Records supplied →
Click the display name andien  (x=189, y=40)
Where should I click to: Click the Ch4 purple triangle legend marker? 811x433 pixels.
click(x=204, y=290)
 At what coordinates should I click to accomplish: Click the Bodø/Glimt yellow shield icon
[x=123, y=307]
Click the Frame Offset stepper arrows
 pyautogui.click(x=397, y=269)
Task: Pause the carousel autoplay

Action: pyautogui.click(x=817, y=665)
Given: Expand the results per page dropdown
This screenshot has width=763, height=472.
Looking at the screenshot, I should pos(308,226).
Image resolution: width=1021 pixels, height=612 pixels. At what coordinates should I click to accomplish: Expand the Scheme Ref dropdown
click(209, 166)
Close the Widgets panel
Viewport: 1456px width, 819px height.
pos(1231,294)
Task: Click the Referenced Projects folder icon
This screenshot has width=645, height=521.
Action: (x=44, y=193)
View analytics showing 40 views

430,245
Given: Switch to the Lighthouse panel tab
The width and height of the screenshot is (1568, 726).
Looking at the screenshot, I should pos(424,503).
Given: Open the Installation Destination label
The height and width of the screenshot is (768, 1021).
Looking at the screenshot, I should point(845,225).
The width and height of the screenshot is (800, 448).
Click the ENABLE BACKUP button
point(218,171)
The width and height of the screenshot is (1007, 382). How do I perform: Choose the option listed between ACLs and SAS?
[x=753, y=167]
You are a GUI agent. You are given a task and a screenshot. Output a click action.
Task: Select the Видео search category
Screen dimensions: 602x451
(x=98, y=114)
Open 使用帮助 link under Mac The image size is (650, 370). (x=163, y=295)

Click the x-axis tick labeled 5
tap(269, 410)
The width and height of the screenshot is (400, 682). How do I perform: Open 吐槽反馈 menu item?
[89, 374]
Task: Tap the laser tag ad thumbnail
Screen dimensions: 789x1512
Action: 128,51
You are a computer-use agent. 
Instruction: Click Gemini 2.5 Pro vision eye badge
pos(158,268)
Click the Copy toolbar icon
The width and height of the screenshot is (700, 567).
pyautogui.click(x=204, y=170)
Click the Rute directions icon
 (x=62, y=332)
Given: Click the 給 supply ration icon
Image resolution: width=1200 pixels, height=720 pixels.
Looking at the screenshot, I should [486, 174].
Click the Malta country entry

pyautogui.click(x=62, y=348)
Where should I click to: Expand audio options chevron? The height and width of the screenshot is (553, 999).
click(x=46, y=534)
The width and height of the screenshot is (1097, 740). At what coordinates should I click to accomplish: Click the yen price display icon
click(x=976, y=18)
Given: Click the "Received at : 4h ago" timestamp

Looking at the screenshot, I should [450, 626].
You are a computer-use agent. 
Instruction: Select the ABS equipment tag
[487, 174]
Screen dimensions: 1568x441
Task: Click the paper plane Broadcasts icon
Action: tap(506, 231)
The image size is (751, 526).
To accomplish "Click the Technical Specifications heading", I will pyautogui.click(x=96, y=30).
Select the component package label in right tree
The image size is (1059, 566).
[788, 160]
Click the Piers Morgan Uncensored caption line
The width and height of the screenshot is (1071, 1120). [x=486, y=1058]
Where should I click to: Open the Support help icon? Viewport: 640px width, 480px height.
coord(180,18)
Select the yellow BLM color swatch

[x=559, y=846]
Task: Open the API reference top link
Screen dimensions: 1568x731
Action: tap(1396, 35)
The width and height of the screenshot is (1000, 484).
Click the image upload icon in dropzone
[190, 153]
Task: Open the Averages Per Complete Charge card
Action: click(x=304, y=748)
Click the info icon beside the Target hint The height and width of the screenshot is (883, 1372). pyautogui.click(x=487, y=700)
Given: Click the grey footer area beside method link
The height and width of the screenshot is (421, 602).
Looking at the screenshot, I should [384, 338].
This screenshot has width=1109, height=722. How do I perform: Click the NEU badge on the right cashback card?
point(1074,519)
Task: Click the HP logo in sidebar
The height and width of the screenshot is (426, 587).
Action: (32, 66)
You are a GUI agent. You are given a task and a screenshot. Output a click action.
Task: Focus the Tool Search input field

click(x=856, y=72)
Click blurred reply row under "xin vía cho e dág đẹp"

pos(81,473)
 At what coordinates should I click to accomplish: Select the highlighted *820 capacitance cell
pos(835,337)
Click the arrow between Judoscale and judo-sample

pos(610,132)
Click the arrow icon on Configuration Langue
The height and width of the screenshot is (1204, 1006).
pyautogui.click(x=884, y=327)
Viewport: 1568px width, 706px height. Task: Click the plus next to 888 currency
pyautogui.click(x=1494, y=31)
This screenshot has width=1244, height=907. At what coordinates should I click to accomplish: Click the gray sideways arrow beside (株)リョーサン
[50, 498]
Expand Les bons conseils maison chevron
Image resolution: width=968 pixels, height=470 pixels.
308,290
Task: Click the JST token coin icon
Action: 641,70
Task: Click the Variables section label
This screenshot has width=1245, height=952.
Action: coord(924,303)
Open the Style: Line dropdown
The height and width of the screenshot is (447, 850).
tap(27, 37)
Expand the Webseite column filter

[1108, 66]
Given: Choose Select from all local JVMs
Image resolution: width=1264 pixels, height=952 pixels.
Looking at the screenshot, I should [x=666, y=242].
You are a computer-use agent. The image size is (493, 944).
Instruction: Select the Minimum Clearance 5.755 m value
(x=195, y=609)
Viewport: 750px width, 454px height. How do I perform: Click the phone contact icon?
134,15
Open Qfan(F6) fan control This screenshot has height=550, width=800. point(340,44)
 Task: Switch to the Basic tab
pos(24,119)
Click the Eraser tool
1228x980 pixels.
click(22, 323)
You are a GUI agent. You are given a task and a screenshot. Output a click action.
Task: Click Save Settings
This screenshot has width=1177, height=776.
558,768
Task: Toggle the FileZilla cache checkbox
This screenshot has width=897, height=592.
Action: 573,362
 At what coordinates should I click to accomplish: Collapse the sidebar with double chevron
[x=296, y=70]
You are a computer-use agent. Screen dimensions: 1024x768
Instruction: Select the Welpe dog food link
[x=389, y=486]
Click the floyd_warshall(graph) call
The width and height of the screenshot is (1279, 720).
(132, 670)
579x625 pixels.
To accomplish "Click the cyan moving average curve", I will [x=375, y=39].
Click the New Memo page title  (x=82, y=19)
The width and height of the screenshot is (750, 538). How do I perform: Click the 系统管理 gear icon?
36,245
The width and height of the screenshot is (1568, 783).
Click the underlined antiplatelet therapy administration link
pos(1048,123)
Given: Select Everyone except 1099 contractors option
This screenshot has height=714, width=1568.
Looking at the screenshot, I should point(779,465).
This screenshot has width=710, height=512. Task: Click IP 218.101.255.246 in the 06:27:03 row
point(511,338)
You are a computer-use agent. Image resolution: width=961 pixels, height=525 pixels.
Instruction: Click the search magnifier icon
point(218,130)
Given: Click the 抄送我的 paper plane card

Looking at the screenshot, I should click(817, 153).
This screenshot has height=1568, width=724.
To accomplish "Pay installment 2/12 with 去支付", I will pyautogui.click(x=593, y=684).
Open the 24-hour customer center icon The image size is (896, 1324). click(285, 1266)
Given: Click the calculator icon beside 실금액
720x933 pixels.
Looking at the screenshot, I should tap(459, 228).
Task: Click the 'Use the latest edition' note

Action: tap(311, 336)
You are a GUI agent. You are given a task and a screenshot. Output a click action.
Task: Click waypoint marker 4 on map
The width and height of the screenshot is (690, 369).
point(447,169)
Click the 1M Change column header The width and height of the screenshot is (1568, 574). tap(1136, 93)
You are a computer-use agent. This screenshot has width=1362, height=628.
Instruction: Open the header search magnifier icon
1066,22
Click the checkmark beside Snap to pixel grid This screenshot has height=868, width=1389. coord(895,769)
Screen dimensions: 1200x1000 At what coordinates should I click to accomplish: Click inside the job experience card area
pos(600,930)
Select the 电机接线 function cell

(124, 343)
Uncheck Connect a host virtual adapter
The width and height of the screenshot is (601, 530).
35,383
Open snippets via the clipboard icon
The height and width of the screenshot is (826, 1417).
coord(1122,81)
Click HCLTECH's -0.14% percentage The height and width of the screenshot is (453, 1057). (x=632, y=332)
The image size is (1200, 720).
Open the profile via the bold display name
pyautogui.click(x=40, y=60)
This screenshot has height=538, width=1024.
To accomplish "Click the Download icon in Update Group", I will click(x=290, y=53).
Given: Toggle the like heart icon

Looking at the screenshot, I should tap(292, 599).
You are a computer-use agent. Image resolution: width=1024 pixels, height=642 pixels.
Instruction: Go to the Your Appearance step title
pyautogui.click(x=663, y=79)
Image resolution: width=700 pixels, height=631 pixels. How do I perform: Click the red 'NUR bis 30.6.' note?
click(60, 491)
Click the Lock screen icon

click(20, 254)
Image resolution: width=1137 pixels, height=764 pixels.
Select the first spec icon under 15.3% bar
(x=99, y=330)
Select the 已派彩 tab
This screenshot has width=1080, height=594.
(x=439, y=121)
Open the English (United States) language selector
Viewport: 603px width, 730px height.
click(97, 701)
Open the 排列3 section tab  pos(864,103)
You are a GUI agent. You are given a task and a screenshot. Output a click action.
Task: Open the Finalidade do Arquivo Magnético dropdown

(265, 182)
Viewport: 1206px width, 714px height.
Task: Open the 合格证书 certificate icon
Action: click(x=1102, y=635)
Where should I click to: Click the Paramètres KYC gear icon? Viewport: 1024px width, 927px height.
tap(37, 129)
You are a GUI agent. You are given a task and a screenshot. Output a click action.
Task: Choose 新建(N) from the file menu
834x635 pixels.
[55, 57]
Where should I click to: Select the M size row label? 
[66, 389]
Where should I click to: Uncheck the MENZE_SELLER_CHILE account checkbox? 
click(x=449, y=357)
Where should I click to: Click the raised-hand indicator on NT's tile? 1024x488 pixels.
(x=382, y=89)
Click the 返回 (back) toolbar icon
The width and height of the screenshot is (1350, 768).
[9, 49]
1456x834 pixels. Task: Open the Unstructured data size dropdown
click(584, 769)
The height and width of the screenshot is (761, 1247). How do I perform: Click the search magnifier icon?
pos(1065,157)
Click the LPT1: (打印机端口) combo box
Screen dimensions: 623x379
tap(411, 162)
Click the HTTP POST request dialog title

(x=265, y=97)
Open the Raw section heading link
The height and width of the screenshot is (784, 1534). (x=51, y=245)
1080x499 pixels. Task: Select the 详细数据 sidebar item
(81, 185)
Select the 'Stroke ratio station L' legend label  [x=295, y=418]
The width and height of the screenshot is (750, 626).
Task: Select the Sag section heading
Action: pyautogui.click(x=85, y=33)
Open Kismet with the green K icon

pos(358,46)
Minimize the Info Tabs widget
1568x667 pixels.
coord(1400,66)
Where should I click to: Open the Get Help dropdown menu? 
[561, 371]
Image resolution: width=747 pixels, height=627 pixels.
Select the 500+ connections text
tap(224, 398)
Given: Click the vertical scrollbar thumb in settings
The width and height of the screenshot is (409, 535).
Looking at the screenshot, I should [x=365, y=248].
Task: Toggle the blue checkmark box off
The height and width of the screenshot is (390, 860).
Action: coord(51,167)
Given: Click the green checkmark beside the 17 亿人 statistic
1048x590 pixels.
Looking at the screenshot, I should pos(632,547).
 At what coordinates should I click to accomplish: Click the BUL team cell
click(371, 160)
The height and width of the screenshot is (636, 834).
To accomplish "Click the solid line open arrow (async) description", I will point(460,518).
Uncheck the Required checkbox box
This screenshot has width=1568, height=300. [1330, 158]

Work to complete → In the records above, locate each line with the word "will". Copy all such lines.

Task response →
To accomplish "Click the Technical Specifications heading", I will pyautogui.click(x=96, y=30).
To accomplish "Click the cyan moving average curve", I will [x=375, y=39].
To accomplish "Pay installment 2/12 with 去支付", I will pyautogui.click(x=593, y=684).
To accomplish "Click the Download icon in Update Group", I will click(x=290, y=53).
To accomplish "Click the solid line open arrow (async) description", I will point(460,518).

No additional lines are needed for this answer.